Малый драматический театр под руководством Л.А. Додина - один из самых популярных театров Санкт-Петербурга и "международных" театров России, демонстрирующий силу режиссерского таланта Льва Додина и вместе с тем плодотворность русской актерской школы. Не случайно в 1992 году театр и сам режиссер были приглашены в состав Союза театров Европы, а в сентябре 1998 года Малый драматический театр из Санкт-Петербурга первым и пока единственным из российских коллективов получил статус Театра Европы, став третьим в мире после парижского "Одеона" и миланского "Пикколо-театра".

Смелость постановочных замыслов выдающегося режиссера опирается на возможности блестяще подготовленной труппы, многие актеры которой являются учениками Льва Додина. Вот уже 15 лет Додин культивирует в себе и актерах страсть к правде - жить не по лжи!

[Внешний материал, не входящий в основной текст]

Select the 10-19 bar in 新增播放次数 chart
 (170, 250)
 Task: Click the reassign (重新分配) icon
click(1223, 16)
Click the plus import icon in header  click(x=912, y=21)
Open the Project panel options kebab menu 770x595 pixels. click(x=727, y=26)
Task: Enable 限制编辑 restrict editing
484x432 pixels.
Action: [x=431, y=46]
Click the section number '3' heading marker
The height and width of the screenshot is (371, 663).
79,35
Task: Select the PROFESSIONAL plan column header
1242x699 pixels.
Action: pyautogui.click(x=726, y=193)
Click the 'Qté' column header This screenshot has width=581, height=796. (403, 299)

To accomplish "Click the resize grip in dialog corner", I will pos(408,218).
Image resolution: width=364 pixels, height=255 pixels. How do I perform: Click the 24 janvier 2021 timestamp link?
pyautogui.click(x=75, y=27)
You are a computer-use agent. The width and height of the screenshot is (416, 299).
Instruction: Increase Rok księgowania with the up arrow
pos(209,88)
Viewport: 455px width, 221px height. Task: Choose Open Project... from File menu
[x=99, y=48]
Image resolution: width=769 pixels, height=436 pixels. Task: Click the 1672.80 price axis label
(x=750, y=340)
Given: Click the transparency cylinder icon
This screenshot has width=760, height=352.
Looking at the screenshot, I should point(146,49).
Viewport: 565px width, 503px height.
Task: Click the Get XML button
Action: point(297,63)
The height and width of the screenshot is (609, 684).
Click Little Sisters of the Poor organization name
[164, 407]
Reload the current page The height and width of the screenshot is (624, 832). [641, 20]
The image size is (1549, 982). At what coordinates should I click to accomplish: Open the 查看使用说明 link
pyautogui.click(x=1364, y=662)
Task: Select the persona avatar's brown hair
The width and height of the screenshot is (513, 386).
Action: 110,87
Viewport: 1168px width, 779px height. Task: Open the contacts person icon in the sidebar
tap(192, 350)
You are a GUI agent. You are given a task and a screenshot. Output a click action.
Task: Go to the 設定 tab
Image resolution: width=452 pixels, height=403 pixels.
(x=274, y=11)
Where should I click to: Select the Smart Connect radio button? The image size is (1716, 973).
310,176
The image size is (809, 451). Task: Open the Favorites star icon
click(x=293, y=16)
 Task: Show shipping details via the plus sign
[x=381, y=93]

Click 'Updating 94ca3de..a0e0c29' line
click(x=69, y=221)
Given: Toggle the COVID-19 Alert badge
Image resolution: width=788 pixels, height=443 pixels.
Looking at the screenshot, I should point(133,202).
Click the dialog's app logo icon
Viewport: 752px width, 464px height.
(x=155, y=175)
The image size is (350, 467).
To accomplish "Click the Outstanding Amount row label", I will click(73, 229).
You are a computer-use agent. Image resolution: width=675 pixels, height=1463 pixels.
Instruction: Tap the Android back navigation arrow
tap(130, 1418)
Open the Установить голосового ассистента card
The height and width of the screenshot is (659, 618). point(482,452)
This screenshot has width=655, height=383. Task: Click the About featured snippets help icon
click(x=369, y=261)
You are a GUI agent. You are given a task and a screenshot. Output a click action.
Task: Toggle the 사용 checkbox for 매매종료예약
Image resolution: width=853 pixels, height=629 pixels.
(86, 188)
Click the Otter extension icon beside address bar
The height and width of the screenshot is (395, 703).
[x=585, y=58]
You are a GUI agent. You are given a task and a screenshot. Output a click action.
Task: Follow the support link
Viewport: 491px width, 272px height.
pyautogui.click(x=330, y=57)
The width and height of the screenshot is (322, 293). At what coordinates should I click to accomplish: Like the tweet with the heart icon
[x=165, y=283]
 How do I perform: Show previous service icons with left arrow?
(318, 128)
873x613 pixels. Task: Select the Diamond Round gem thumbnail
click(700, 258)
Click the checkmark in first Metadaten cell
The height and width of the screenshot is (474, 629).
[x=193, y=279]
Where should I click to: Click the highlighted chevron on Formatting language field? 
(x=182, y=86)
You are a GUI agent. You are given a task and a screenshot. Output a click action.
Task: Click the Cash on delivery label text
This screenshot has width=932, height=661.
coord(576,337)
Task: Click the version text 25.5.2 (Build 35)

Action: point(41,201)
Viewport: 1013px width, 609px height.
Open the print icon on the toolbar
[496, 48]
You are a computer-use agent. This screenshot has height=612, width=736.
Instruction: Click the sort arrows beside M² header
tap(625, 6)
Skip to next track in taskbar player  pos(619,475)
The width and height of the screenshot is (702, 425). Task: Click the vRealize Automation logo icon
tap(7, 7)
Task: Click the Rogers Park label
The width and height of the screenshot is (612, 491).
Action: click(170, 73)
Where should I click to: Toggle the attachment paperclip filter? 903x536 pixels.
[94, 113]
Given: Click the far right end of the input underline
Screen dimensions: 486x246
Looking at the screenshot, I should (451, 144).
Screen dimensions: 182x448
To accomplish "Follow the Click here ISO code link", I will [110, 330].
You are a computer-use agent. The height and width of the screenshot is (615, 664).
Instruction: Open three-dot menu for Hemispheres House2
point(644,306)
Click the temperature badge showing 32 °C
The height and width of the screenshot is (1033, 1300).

Л.А. Додин - Народный артист России, лауреат Государственных премий СССР (1986) и РФ (1998), премии Президента РФ (2001). Его театральная деятельность и спектакли отмечены многими отечественными и международными премиями и наградами. В их числе: Российская национальная независимая премия "Триумф" (1992), дважды - Национальная премия "Золотая маска" (1997, 1999), премии Фонда имени К.С. Станиславского "За выдающиеся заслуги в педагогике" (1996), "Золотой софит" (1996), премия имени Лоуренса Оливье (1988), премия французских театральных и музыкальных критиков (1992), региональная английская театральная премия (1992), итальянская премия UBU (1993, 1994), премия критики Италии Abbiati "За лучший оперный спектакль" (1998), а также высшая европейская театральная премия "Европа - Театру" (2000). Режиссер награжден также французским орденом Литературы и Искусства офицерского достоинства "За огромный вклад в дело сотрудничества русской и французской культур" (1994).

Еще в 1967 году Л.А. Додин начал преподавать актерское мастерство и режиссуру. Он воспитал не одно поколение актеров и режиссеров. Ныне является профессором Санкт-Петербургской академии театрального искусства, заведует кафедрой режиссуры, регулярно проводит мастер-классы в театральных школах Великобритании, Франции, Японии, США, является постоянным членом жюри профессионального конкурса литературных произведений "Северная Пальмира" и членом жюри театральной премии Санкт-Петербурга "Золотой софит".

Живет и работает в Санкт-Петербурге.